GÜNCEL EGE YEREL YÖNETİMLER EKONOMİ POLİTİKA SPOR RÖPORTAJLAR YAZAR CAFE FOTO GALERİ VİDEO GALERİ
Politika
23 Ağustos 2023 Çarşamba 19:42

Meral Akşener'e takipsizlik kararı

Cumhuriyet Başsavcılığı, İYİ Parti Genel Başkanı Meral Akşener hakkında bir gizi tanığın beyanı üzerine başlatılan FETÖ soruşturmasını sonuçlandırdı. Başsavcılık, Akşener hakkında takipsizlik kararı verdi. Dosya 7 yıl sonra kapandı.
▬▬▬
Yönerge 1:
Aşağıdaki girdilerde "width" sözcüğünü içeren her satırı belirleyip olduğu gibi yazın. Büyük ve küçük harf ayrımını gözetin.
▬▬▬
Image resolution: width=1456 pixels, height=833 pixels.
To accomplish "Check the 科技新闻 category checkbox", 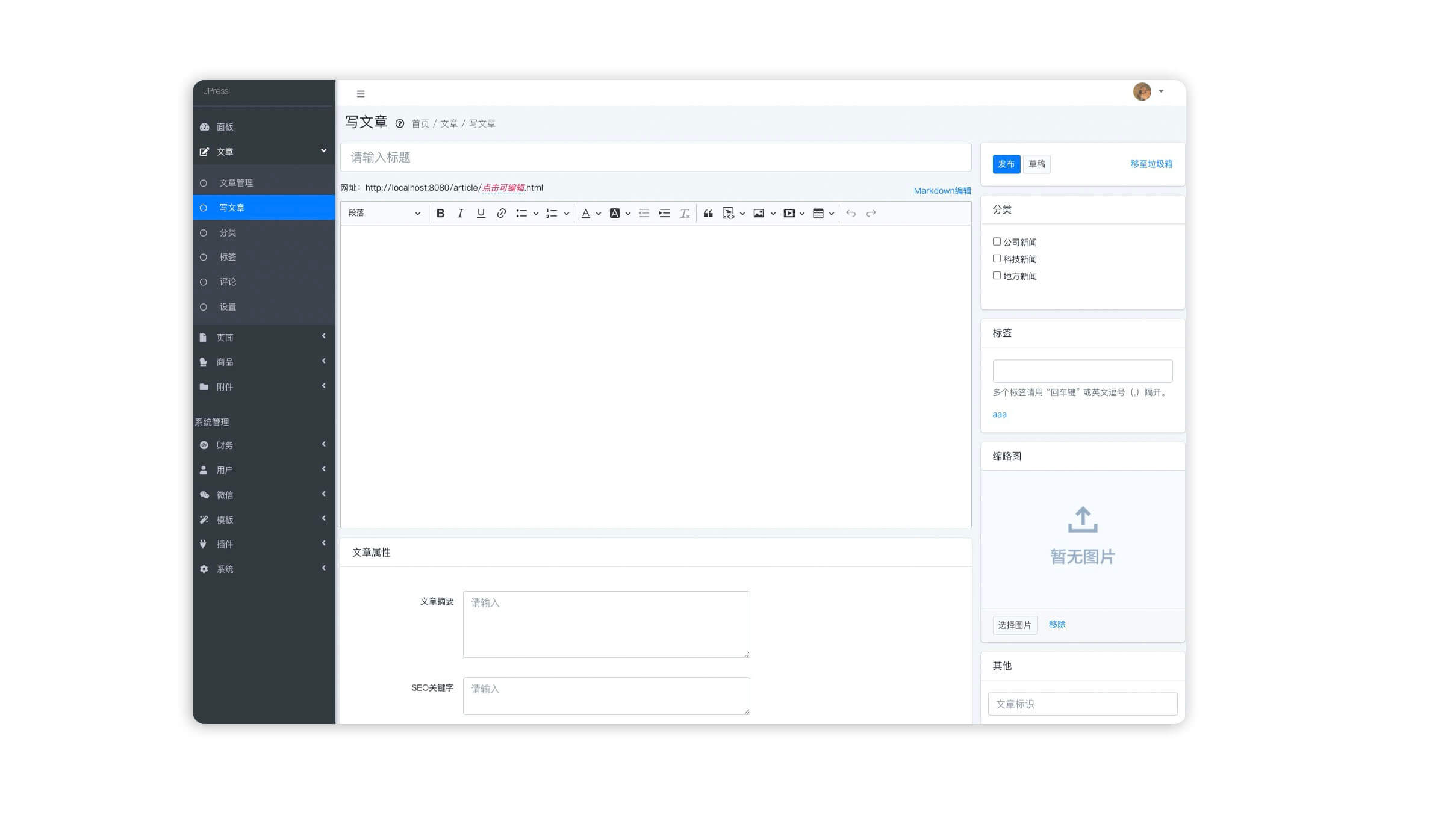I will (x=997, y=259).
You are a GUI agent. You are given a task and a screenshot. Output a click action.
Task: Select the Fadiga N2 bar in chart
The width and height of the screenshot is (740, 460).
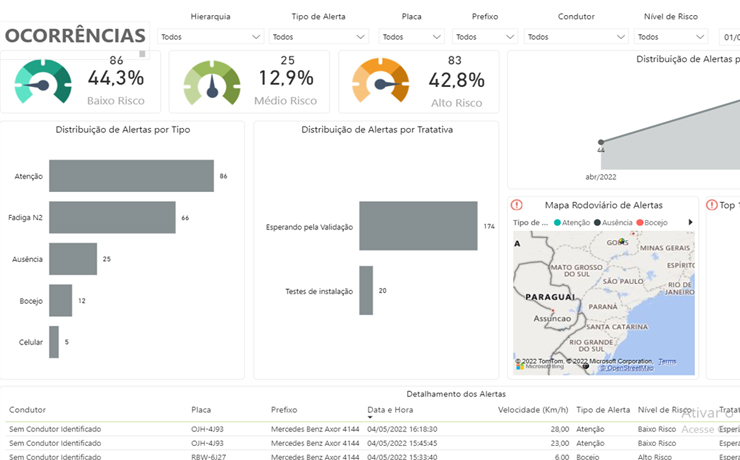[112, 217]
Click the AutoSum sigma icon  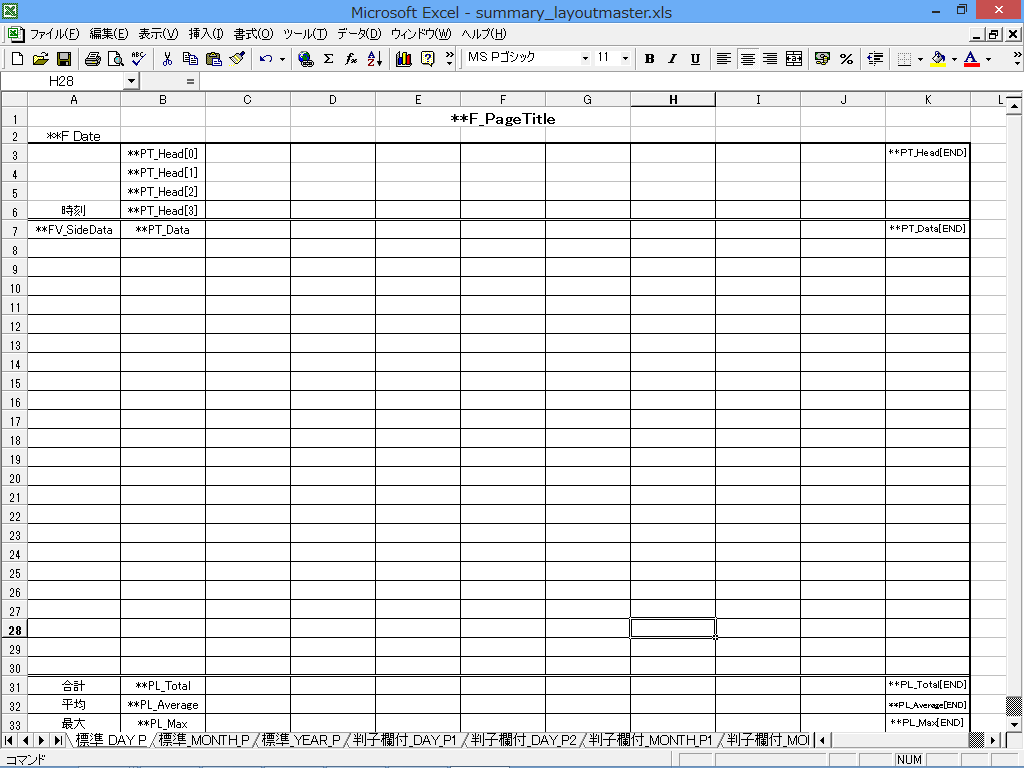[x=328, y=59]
▬▬▬
Yönerge 2:
Haber metnini "Cumhuriyet Başsavcılığı, İYİ" ifadesinden "yıl sonra kapandı." ifadesine kadar kelimesi kelimesine aktarın.

Çözüm 1:
Image resolution: width=1456 pixels, height=833 pixels.
The width and height of the screenshot is (740, 460).

Çözüm 2:
Cumhuriyet Başsavcılığı, İYİ Parti Genel Başkanı Meral Akşener hakkında bir gizi tanığın beyanı üzerine başlatılan FETÖ soruşturmasını sonuçlandırdı. Başsavcılık, Akşener hakkında takipsizlik kararı verdi. Dosya 7 yıl sonra kapandı.